## YOUR ASSIGNMENT
All of the entries below should be copied exactly as they appear.

## INPUT DATA
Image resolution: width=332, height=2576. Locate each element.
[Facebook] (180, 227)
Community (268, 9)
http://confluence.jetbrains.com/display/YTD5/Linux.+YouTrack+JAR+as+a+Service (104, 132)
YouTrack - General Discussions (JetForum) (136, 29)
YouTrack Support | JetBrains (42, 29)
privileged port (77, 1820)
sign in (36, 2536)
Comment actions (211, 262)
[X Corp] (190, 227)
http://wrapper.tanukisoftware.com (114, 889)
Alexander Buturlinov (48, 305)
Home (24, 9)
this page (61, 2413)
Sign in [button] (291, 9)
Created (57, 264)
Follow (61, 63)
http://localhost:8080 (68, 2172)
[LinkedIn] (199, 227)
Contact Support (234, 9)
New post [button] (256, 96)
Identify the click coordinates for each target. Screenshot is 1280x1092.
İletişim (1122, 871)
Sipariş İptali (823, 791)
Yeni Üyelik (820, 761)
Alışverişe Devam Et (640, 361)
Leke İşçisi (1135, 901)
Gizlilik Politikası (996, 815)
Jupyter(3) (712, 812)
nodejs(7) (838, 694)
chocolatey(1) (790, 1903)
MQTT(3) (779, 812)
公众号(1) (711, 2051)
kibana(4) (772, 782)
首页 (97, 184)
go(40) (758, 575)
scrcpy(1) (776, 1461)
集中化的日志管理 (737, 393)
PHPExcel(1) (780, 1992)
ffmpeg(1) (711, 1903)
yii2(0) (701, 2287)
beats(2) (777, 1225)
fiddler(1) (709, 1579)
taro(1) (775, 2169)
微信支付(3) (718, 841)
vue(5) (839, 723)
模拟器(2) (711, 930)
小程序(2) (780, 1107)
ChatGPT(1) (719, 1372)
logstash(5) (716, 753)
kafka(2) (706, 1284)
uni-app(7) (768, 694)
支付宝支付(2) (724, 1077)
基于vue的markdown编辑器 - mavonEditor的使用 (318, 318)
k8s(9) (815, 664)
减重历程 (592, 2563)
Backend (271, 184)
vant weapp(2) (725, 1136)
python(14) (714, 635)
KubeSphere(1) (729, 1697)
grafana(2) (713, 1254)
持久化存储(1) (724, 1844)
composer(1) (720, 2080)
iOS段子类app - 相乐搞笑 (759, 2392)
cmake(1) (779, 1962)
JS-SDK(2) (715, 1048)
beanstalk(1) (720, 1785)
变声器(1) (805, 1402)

## EXERCISE RESULT
Image resolution: width=332, height=2576. Locate each element.
[Facebook] (180, 227)
Community (268, 9)
http://confluence.jetbrains.com/display/YTD5/Linux.+YouTrack+JAR+as+a+Service (104, 132)
YouTrack - General Discussions (JetForum) (136, 29)
YouTrack Support | JetBrains (42, 29)
privileged port (77, 1820)
sign in (36, 2536)
Comment actions (211, 262)
[X Corp] (190, 227)
http://wrapper.tanukisoftware.com (114, 889)
Alexander Buturlinov (48, 305)
Home (24, 9)
this page (61, 2413)
Sign in [button] (291, 9)
Created (57, 264)
Follow (61, 63)
http://localhost:8080 (68, 2172)
[LinkedIn] (199, 227)
Contact Support (234, 9)
New post [button] (256, 96)
Identify the click coordinates for each target. Screenshot is 1280x1092.
İletişim (1122, 871)
Sipariş İptali (823, 791)
Yeni Üyelik (820, 761)
Alışverişe Devam Et (640, 361)
Leke İşçisi (1135, 901)
Gizlilik Politikası (996, 815)
Jupyter(3) (712, 812)
nodejs(7) (838, 694)
chocolatey(1) (790, 1903)
MQTT(3) (779, 812)
公众号(1) (711, 2051)
kibana(4) (772, 782)
首页 (97, 184)
go(40) (758, 575)
scrcpy(1) (776, 1461)
集中化的日志管理 (737, 393)
PHPExcel(1) (780, 1992)
ffmpeg(1) (711, 1903)
yii2(0) (701, 2287)
beats(2) (777, 1225)
fiddler(1) (709, 1579)
taro(1) (775, 2169)
微信支付(3) (718, 841)
vue(5) (839, 723)
模拟器(2) (711, 930)
小程序(2) (780, 1107)
ChatGPT(1) (719, 1372)
logstash(5) (716, 753)
kafka(2) (706, 1284)
uni-app(7) (768, 694)
支付宝支付(2) (724, 1077)
基于vue的markdown编辑器 - mavonEditor的使用 (318, 318)
k8s(9) (815, 664)
减重历程 (592, 2563)
Backend (271, 184)
vant weapp(2) (725, 1136)
python(14) (714, 635)
KubeSphere(1) (729, 1697)
grafana(2) (713, 1254)
持久化存储(1) (724, 1844)
composer(1) (720, 2080)
iOS段子类app - 相乐搞笑 (759, 2392)
cmake(1) (779, 1962)
JS-SDK(2) (715, 1048)
beanstalk(1) (720, 1785)
变声器(1) (805, 1402)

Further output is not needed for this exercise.